I will stand at that place where a million people were murdered. People like me, like my family.
I will be standing with other survivors – many of whom were imprisoned in that ghastly place.
It is a day of mixed emotions. When I was liberated from Bergen-Belsen – a few months after Auschwitz was liberated – I could never have imagined a day like today. During the Holocaust, we barely dared to dream that we would survive another day, let alone imagine that one day we would live in freedom.
Although I was not imprisoned in Auschwitz, it is the place that most people think of when they think of the Holocaust. And being in the camp today, standing by the barbed-wire fences underneath the watchtowers, reminds me of what happened to my family.

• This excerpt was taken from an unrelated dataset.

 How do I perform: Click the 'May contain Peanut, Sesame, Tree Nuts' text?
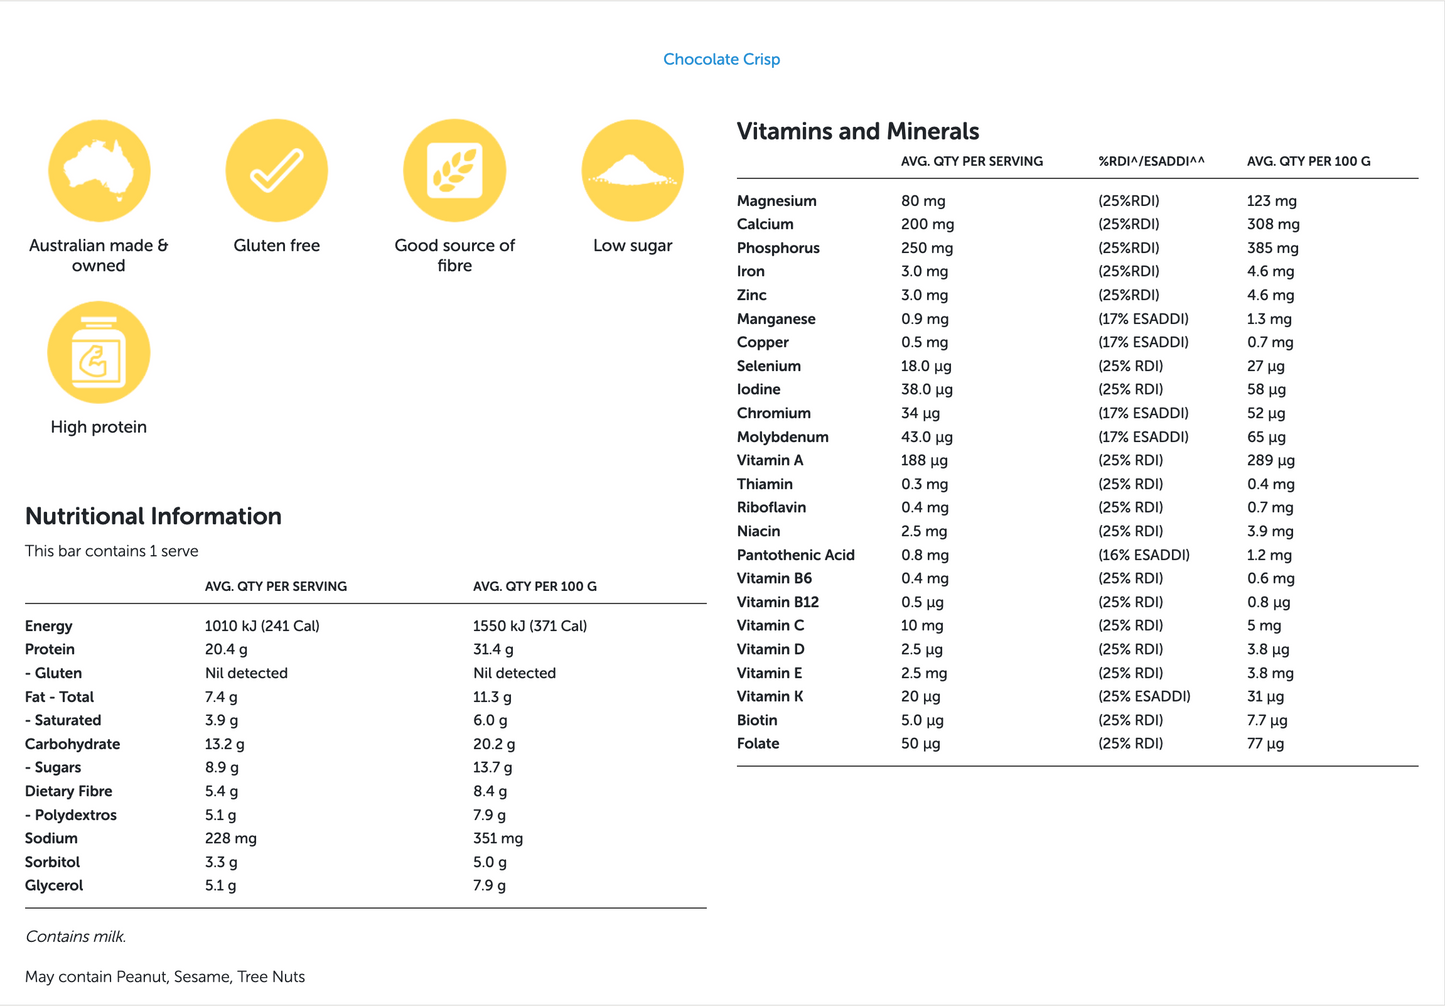[165, 977]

Some days I still find it hard to believe that all of it happened to us.
My family and I were taken to the first ghetto the Nazis created, in my hometown of Piotrkow Trybunalski in central Poland. My family knew how dangerous it was in the ghetto, and I was sent into hiding on the outside of the ghetto walls. I was with my little cousin Idzia. Eventually, I was sent back to the ghetto – but Idzia never returned. She was never seen again.
The ghetto was awful. We never had enough food and it was cramped and dirty.
In 1942 my mother and my little sister Lucia were taken from the ghetto to the Rakow Forest, along with many others from my hometown, and they were shot.

It was just me, my father, and my brother Ben left. In November 1944 the ghetto was liquidated, and my father and Ben were sent to Buchenwald. I was sent with my younger cousin Ann to Ravensbrück concentration camp. I was only 14 years old myself and the only person to look after Ann.
Ten weeks later, we were transported by cattle trucks to Bergen-Belsen. A place impossible to describe. I have never and will never find the right words to convey this place, full of death and disease.
When the British army liberated us in April 1945, I was so weak with typhus that I barely even knew that I was free.
Eighty years later, marking Holocaust Memorial Day at Auschwitz and standing shoulder to shoulder with survivors of Nazi camps and ghettos from across Europe during those unimaginable years is something that I could never have imagined.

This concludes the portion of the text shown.